Exact copies of all the records are to be printed.

SOURCE INFORMATION:
__________________________________________________
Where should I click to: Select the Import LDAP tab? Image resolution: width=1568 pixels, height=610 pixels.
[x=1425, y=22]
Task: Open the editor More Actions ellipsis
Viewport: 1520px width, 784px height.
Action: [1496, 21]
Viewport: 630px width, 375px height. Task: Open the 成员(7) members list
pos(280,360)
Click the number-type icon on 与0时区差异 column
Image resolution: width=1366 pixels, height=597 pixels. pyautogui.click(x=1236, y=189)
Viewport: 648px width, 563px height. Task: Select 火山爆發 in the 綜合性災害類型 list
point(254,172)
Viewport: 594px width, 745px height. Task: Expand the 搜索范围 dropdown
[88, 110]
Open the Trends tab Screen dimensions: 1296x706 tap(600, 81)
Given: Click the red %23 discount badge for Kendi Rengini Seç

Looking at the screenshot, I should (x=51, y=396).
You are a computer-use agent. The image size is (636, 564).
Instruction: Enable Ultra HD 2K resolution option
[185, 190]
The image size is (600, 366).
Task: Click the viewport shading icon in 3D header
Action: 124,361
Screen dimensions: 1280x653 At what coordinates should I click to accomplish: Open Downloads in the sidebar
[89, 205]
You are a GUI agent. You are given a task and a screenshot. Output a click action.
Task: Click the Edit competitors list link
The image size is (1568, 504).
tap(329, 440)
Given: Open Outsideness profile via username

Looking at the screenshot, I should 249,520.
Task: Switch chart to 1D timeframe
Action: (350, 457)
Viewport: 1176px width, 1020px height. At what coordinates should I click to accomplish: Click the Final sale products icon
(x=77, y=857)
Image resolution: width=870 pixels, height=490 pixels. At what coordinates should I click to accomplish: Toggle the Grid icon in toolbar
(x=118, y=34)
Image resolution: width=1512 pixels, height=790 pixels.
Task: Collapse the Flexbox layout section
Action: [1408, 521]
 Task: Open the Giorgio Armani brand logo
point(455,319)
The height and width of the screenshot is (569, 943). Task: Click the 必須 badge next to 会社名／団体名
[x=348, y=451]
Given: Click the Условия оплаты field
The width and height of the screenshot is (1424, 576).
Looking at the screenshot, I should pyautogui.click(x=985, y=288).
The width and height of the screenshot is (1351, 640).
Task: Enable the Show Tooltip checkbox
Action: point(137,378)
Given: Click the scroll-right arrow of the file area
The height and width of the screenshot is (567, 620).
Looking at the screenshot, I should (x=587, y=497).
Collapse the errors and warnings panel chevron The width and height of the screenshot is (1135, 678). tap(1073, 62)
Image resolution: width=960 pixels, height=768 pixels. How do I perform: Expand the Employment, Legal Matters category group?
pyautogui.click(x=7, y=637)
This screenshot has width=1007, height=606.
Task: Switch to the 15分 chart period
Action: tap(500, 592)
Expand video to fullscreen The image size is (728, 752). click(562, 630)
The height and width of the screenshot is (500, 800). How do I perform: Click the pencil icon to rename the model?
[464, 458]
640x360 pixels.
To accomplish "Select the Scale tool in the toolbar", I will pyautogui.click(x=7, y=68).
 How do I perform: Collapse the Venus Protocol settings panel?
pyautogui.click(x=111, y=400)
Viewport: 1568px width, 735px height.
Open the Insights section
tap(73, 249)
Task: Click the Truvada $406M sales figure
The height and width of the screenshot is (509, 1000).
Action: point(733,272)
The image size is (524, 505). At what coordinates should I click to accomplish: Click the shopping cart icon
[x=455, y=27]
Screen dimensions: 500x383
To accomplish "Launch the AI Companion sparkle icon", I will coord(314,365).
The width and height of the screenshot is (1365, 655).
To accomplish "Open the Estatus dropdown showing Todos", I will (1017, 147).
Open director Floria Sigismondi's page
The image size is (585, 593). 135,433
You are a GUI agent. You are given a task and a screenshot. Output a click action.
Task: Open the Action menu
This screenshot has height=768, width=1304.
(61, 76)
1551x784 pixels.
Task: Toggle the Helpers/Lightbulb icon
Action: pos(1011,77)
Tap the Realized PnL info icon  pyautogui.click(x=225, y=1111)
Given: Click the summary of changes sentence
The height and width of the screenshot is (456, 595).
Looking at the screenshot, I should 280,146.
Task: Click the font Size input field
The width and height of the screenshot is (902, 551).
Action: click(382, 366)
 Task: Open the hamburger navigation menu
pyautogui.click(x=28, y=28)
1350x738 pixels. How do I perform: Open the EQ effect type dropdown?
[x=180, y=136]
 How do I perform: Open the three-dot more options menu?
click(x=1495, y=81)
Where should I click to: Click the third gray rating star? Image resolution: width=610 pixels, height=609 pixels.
__________________________________________________
YOUR SOLUTION:
Where should I click to: Select the Import LDAP tab? Image resolution: width=1568 pixels, height=610 pixels.
[x=1425, y=22]
Task: Open the editor More Actions ellipsis
Viewport: 1520px width, 784px height.
Action: [1496, 21]
Viewport: 630px width, 375px height. Task: Open the 成员(7) members list
pos(280,360)
Click the number-type icon on 与0时区差异 column
Image resolution: width=1366 pixels, height=597 pixels. pyautogui.click(x=1236, y=189)
Viewport: 648px width, 563px height. Task: Select 火山爆發 in the 綜合性災害類型 list
point(254,172)
Viewport: 594px width, 745px height. Task: Expand the 搜索范围 dropdown
[88, 110]
Open the Trends tab Screen dimensions: 1296x706 tap(600, 81)
Given: Click the red %23 discount badge for Kendi Rengini Seç

Looking at the screenshot, I should (x=51, y=396).
You are a computer-use agent. The image size is (636, 564).
Instruction: Enable Ultra HD 2K resolution option
[185, 190]
The image size is (600, 366).
Task: Click the viewport shading icon in 3D header
Action: 124,361
Screen dimensions: 1280x653 At what coordinates should I click to accomplish: Open Downloads in the sidebar
[89, 205]
You are a GUI agent. You are given a task and a screenshot. Output a click action.
Task: Click the Edit competitors list link
The image size is (1568, 504).
tap(329, 440)
Given: Open Outsideness profile via username

Looking at the screenshot, I should 249,520.
Task: Switch chart to 1D timeframe
Action: (350, 457)
Viewport: 1176px width, 1020px height. At what coordinates should I click to accomplish: Click the Final sale products icon
(x=77, y=857)
Image resolution: width=870 pixels, height=490 pixels. At what coordinates should I click to accomplish: Toggle the Grid icon in toolbar
(x=118, y=34)
Image resolution: width=1512 pixels, height=790 pixels.
Task: Collapse the Flexbox layout section
Action: [1408, 521]
 Task: Open the Giorgio Armani brand logo
point(455,319)
The height and width of the screenshot is (569, 943). Task: Click the 必須 badge next to 会社名／団体名
[x=348, y=451]
Given: Click the Условия оплаты field
The width and height of the screenshot is (1424, 576).
Looking at the screenshot, I should pyautogui.click(x=985, y=288).
The width and height of the screenshot is (1351, 640).
Task: Enable the Show Tooltip checkbox
Action: point(137,378)
Given: Click the scroll-right arrow of the file area
The height and width of the screenshot is (567, 620).
Looking at the screenshot, I should (x=587, y=497).
Collapse the errors and warnings panel chevron The width and height of the screenshot is (1135, 678). tap(1073, 62)
Image resolution: width=960 pixels, height=768 pixels. How do I perform: Expand the Employment, Legal Matters category group?
pyautogui.click(x=7, y=637)
This screenshot has width=1007, height=606.
Task: Switch to the 15分 chart period
Action: tap(500, 592)
Expand video to fullscreen The image size is (728, 752). click(562, 630)
The height and width of the screenshot is (500, 800). How do I perform: Click the pencil icon to rename the model?
[464, 458]
640x360 pixels.
To accomplish "Select the Scale tool in the toolbar", I will pyautogui.click(x=7, y=68).
 How do I perform: Collapse the Venus Protocol settings panel?
pyautogui.click(x=111, y=400)
Viewport: 1568px width, 735px height.
Open the Insights section
tap(73, 249)
Task: Click the Truvada $406M sales figure
The height and width of the screenshot is (509, 1000).
Action: point(733,272)
The image size is (524, 505). At what coordinates should I click to accomplish: Click the shopping cart icon
[x=455, y=27]
Screen dimensions: 500x383
To accomplish "Launch the AI Companion sparkle icon", I will coord(314,365).
The width and height of the screenshot is (1365, 655).
To accomplish "Open the Estatus dropdown showing Todos", I will (1017, 147).
Open director Floria Sigismondi's page
The image size is (585, 593). 135,433
You are a GUI agent. You are given a task and a screenshot. Output a click action.
Task: Open the Action menu
This screenshot has height=768, width=1304.
(61, 76)
1551x784 pixels.
Task: Toggle the Helpers/Lightbulb icon
Action: pos(1011,77)
Tap the Realized PnL info icon  pyautogui.click(x=225, y=1111)
Given: Click the summary of changes sentence
The height and width of the screenshot is (456, 595).
Looking at the screenshot, I should 280,146.
Task: Click the font Size input field
The width and height of the screenshot is (902, 551).
Action: click(382, 366)
 Task: Open the hamburger navigation menu
pyautogui.click(x=28, y=28)
1350x738 pixels. How do I perform: Open the EQ effect type dropdown?
[x=180, y=136]
 How do I perform: Open the three-dot more options menu?
click(x=1495, y=81)
Where should I click to: Click the third gray rating star? Image resolution: width=610 pixels, height=609 pixels.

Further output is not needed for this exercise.